A Common Vision for Finance

May 8, 2019

Mundipharma CFO Arnaud Breakout talks about how he has seen the CFO role evolve over his 20-plus years in the life sciences industry.

Arnaud Breabout joined Mundipharma (Cambridge, UK) as CFO in October 2018, after 16 years with GlaxoSmithKline (GSK), where his roles included VP & CFO of Global Functions and Investments, VP & CFO GSK Pharma Pipeline, and VP Finance and CFO of GSK Biopharmaceuticals. Prior to that, he served as European Business Planning Director Procter & Gamble, and in Audit Manager positions at Bristol-Myers Squibb and PwC.

Pharm Exec caught up with Breabout to talk about what prompted his move to Mundipharma, a global network of independent associated companies operating in over 120 countries with more than 8500 people, and about how he has seen the CFO role evolve over his 20-plus years in the life sciences industry.

Pharm Exec: What prompted to the move to Mundipharma after your long tenure at GSK?

Arnaud Breabout: Mundipharma is a very entrepreneurial company.

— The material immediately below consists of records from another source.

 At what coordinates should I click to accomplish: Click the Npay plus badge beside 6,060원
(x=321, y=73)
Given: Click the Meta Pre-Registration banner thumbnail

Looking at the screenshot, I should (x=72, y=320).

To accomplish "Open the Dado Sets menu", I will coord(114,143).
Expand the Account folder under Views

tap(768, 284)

It’s got a history of growth and agility and that’s exactly what attracted me to the company.

I was extremely fortunate at GSK to have had a wide range of finance roles across commercial, R&D and manufacturing before  moving to the corporate centre as CFO of Global Functions and Investments. I really got my teeth into all aspects of the business.

But operating in an organization of GSK’s size can limit one’s ability as a leader to impact the business in a direct and immediate way. I relish the opportunity that my role at MundiPharma gives me to define and lead the finance agenda across the complete organization and not just influence pieces of it.

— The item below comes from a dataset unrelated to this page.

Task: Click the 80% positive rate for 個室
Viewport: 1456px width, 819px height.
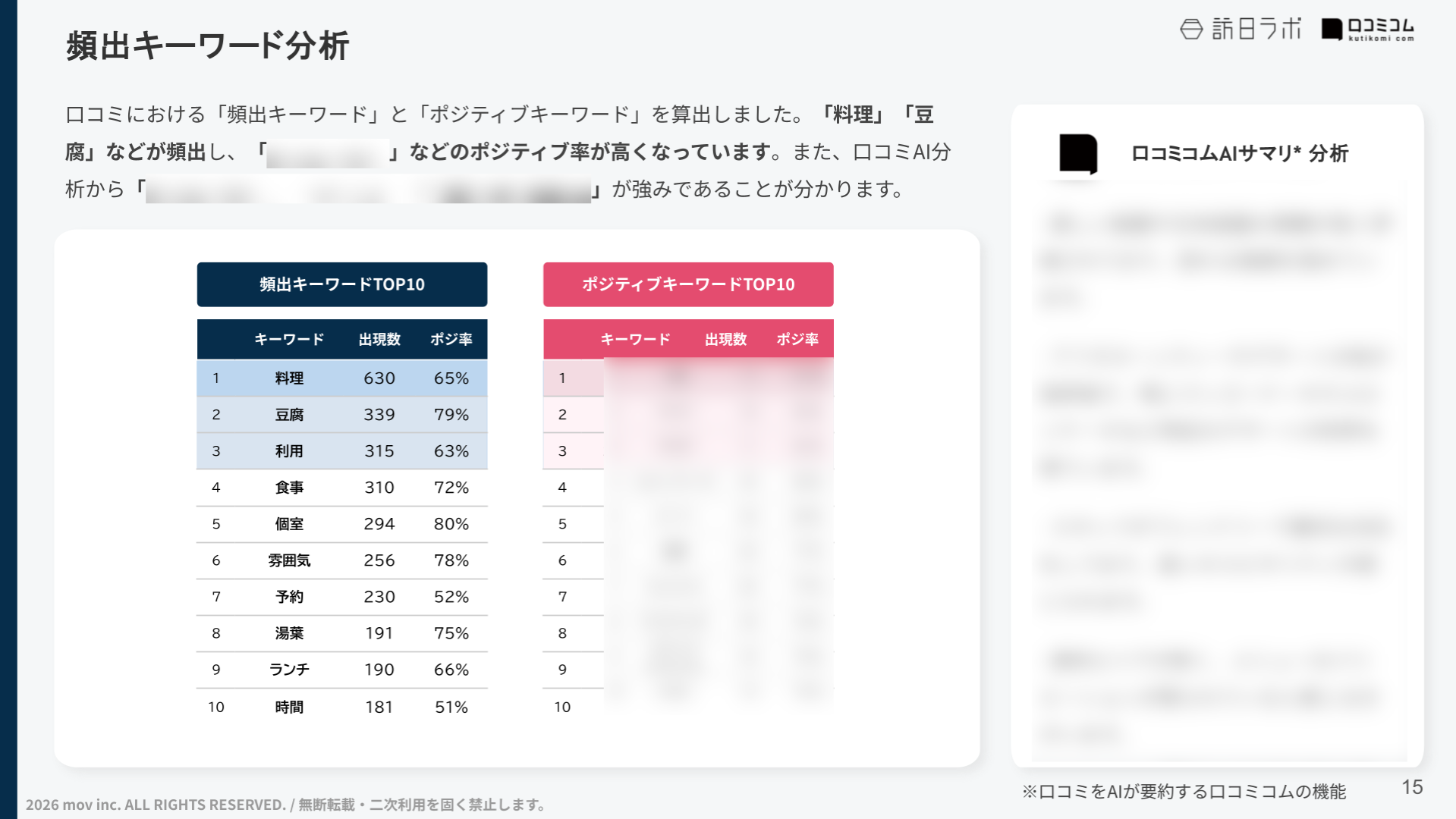Action: click(x=451, y=524)
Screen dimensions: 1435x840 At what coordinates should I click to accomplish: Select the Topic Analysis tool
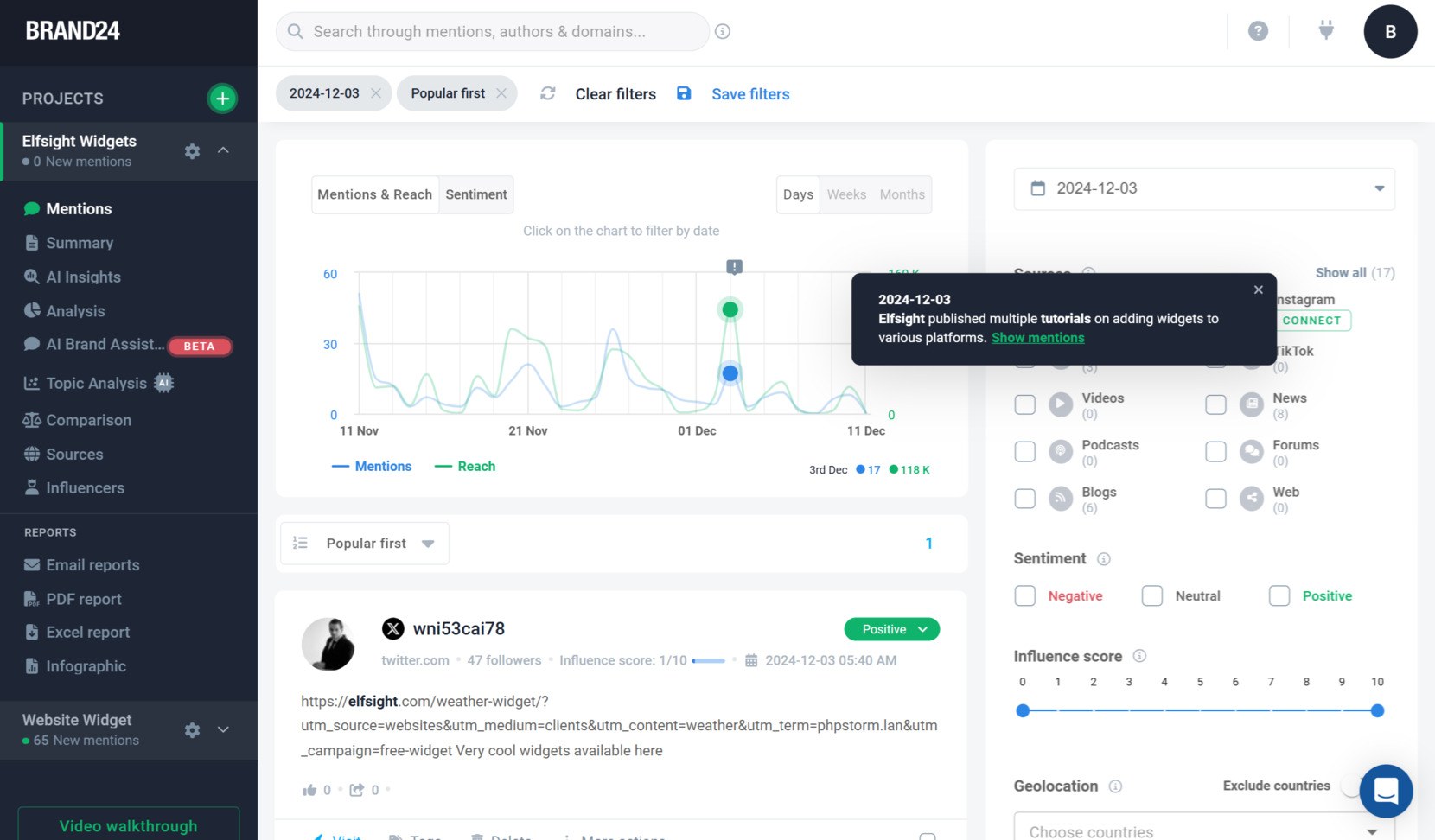coord(97,383)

A CFO report by McKinsey characterized four CFO profiles: the finance expert, the generalist, the performance leader, and the growth champion. How does your role at reflect one or more (or all) of these?

I probably play in all of those quadrants to a certain extent. I would define myself as a hybrid, a rather ambidextrous CFO, who combines Big Pharma capabilities with an entrepreneurial spirit. I have a talent for building the strong processes and systems necessary for any Finance function to work with efficiency and at scale, but everything I do is always undertaken with the intention of finding and turbocharging the grow engines of any business.

What were your priorities upon joining Mundipharma as CFO?

Mundipharma is a network of independent associated companies and every company has historically had their own CFO and finance group.

The real opportunity now is to establish a common central vision for Finance and create a shared and robust financial architecture that delivers value and drives strategic performance by being a source of insight as well as information to the key decision makers in the business. That’s what Finance being a true partner to the business boils down to for me.

We’ve made phenomenal progress towards that goal in a short space of time. Much of the credit for this goes to the clear mandate for change I was given and to the talent, energy and goodwill I have been afforded by my new finance colleagues across the network. Their contribution epitomizes a ‘can do’ attitude which has made our journey fast but really enjoyable too. 

I am ambitious for what Finance can bring to MundiPharma. That starts with putting into place the right systems, enabling processes and the right finance architecture to support that vision. I’m very focused on the fact that finance is perceived as a driver of the strategy and delivers value to the business. A key part of that involves developing internal talent and bringing in talent from the outside.

How would you say the role of life sciences CFO has changed during your time in the industry?

When I started in life sciences 20 odd years ago, in common with many industries, Finance and its leaders were typically treated as an accounting function. Today, CFOs play a significant role informing the business strategy and really driving all aspects of decision making, from pipeline investment to the commercial choices that need to be made around the organization.

The second big change is around how technology and IT agenda has expanded the remit of Finance and CFOs. The digital, data and analytics revolution and its impact on finance architecture has driven an agile and nimble mindset throughout finance, very much balancing the various roles and functions from stewardship and governance to planning and controlling, but also partnering and building on the technology agenda.

The third key change is around people and talent. In a fast-evolving world, both from a pharma market and a technological perspective, talent (finding it, growing it  and keeping it) is now central to the CFO agenda.  To adapt and win, we need a blend of people and leaders, often with very different profiles from the typical finance recruiting pools of the past.